My first class I cried. Not from the inevitable bruising of slamming one’s body against a metal pole, but from the sudden awareness of the damage done by over a decade of body dysmorphia. “Let your hands run over your curves, sending love and adoration into them,” the teacher cooed. What?! Caress my body and enjoy it?! Years of living in Los Angeles had taught me I was too fat, too flat, too not Victoria Secret enough. It felt strange, borderline criminal, to worship my body for what it was – feminine, beautiful, sexy, mine. As the class continued, I found other emotions welling up inside of me. This part of me had been caged for so long, trapped by societal conventions, possessed by other people’s ideals, restricted by my own self-image, reinforced by casual (un)sexual encounters, ripped and shredded over and over again by this perfect body, that perfect body, never my perfect body. And now it was being summoned forth, beckoned to come out, to play, to explore, to let go.

And it did. That part of me, that deep femininity, that innate sensuality, that natural womanly sexuality, just burst out. I tore at my clothes, touched my breasts, felt the curve of my back and the way my hair brushed over my shoulders. Every inch of my skin felt alive, more alive then it had ever been, like that moment right after an orgasm, when the slightest touch sends shivers down your spine. How could I have neglected myself for so long? How could I not have recognized who I was? I remembered a novel I studied in high school – Gabriella, Clove, and Cinnamon. Gabriella. The caged bird. The juxtaposition of her sexuality and society. Intellectual concepts now fully realized. I let it sweep over me. Relax, left brain, just FEEL.

I walked out of my first class and signed up for a year.
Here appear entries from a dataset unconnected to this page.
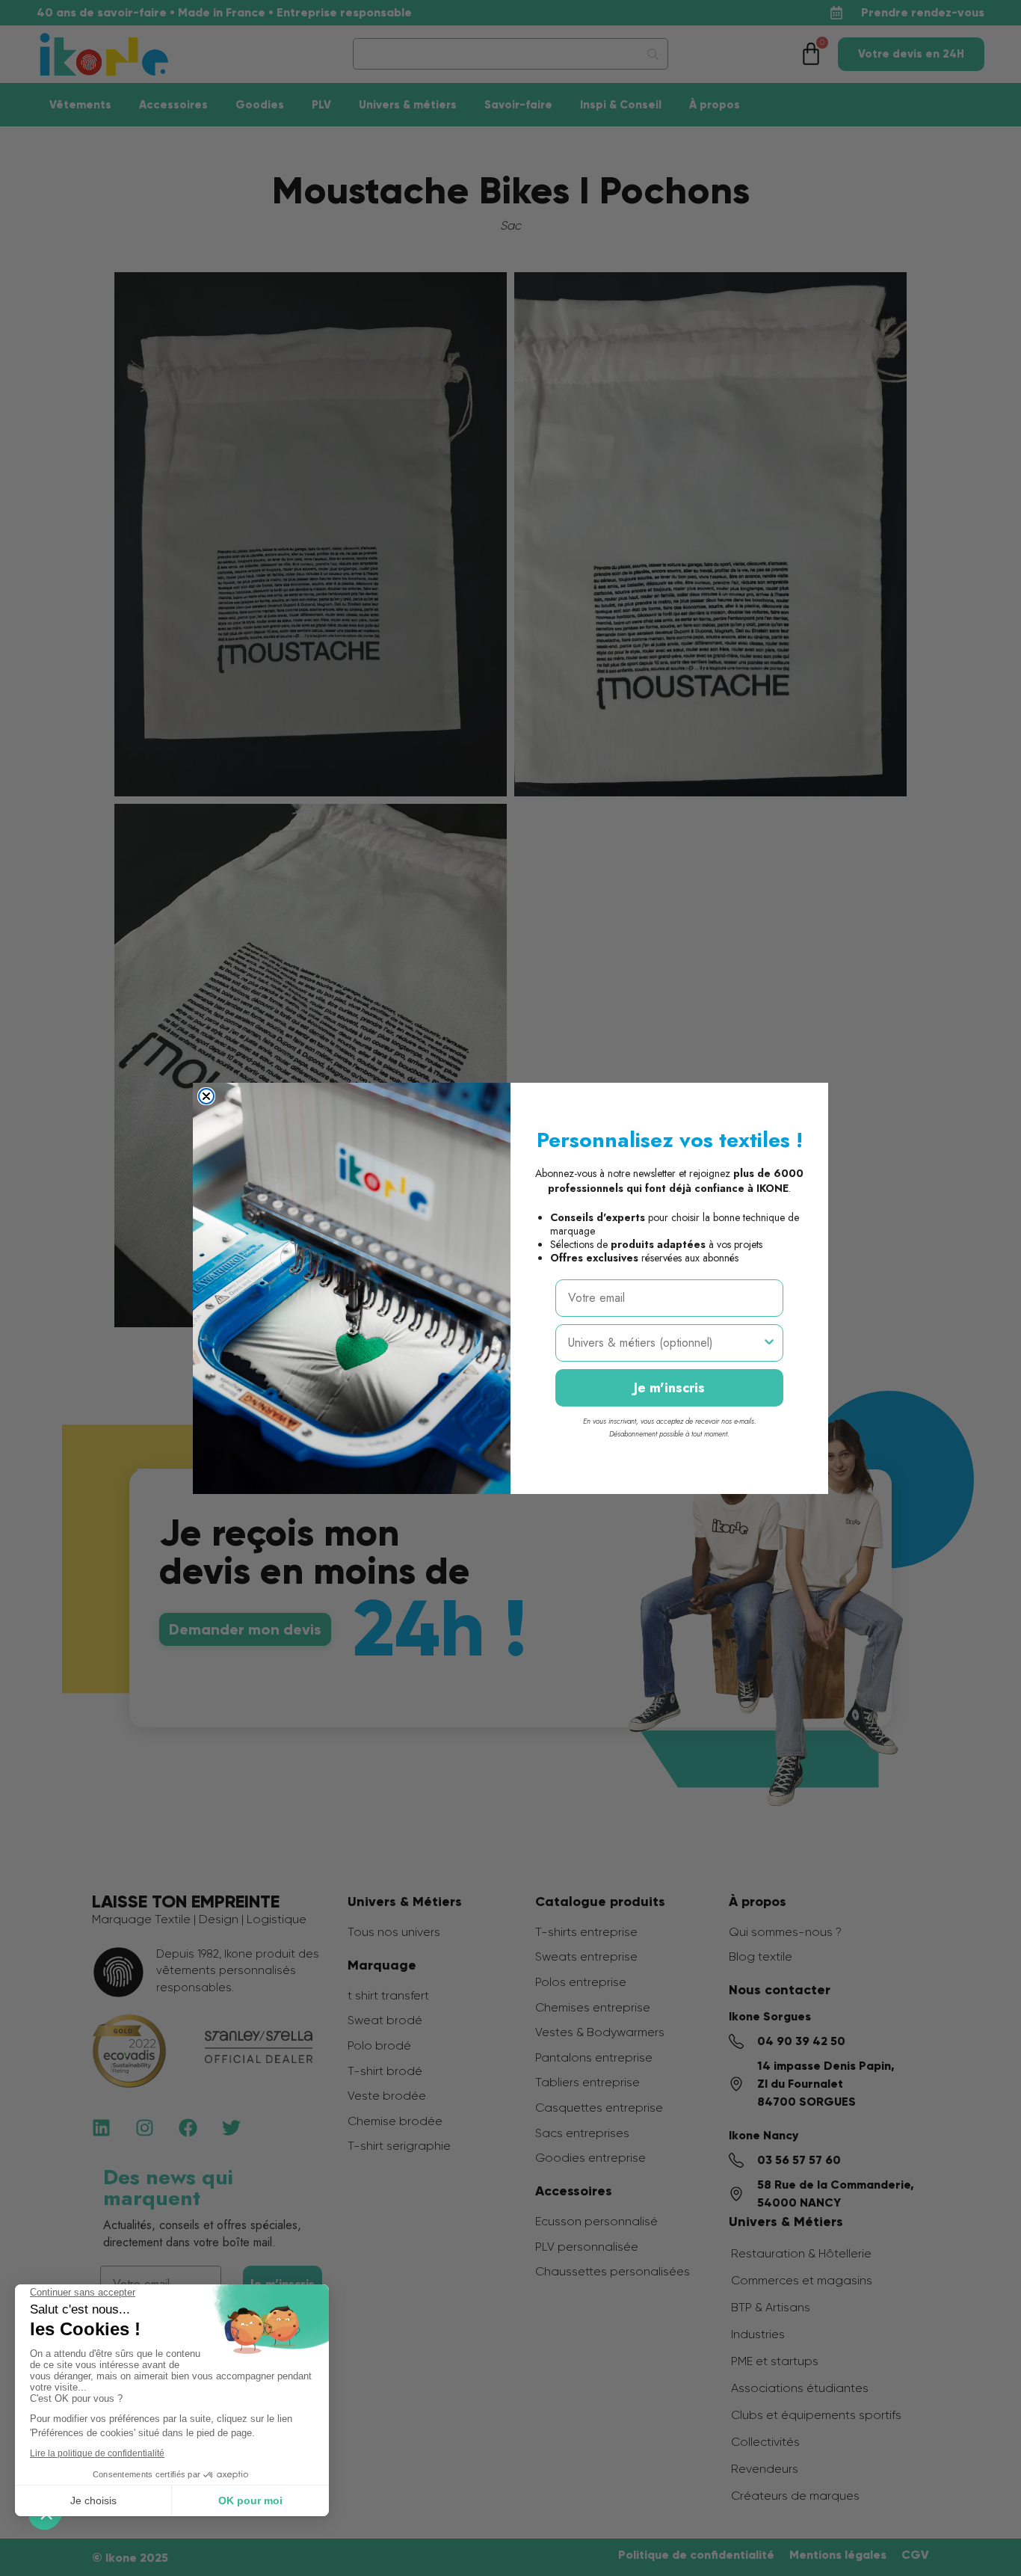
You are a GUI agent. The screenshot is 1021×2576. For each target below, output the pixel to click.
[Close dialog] (206, 1096)
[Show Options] (769, 1343)
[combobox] (665, 1343)
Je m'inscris (669, 1388)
I had never spent money on fitness (my mom covered my $50 a year 24 hour fitness membership), but I didn’t even flinch as I lay down my credit card for $200 a month. How could you put a price tag on finding yourself? Money didn’t matter. This mattered. My body mattered. I mattered.

From the outside, I know it looks crass. Learning to strip, giving lap dances, grinding my center into a long, hard pole. And sometimes I do feel dirty. Really dirty. But I love it. Because it’s mine, and it’s for me, and it’s what I want. Forget the male gaze. It has nothing to do with men. It’s about women. Our bodies. Our erotic creatures. Our sex.
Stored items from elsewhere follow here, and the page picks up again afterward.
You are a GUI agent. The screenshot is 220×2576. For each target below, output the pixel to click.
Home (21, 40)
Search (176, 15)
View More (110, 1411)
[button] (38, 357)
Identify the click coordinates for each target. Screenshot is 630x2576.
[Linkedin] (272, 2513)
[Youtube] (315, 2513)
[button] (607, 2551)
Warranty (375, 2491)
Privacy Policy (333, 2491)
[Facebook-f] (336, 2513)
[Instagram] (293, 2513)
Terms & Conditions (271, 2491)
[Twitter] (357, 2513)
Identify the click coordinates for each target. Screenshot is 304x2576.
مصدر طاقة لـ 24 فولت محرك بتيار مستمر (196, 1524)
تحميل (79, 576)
Almost a year after joining S Factor, I feel better than I ever have in my life. I don’t attribute all of it to pole dancing – other things have opened up for me creatively, intellectually, socially – but I know it’s been integral in my development in the same way as running. If I walk into a class feeling down, anxious, upset, I inevitably come out joyful, calm, and ready to conquer.  Plus, my arms have never looked better.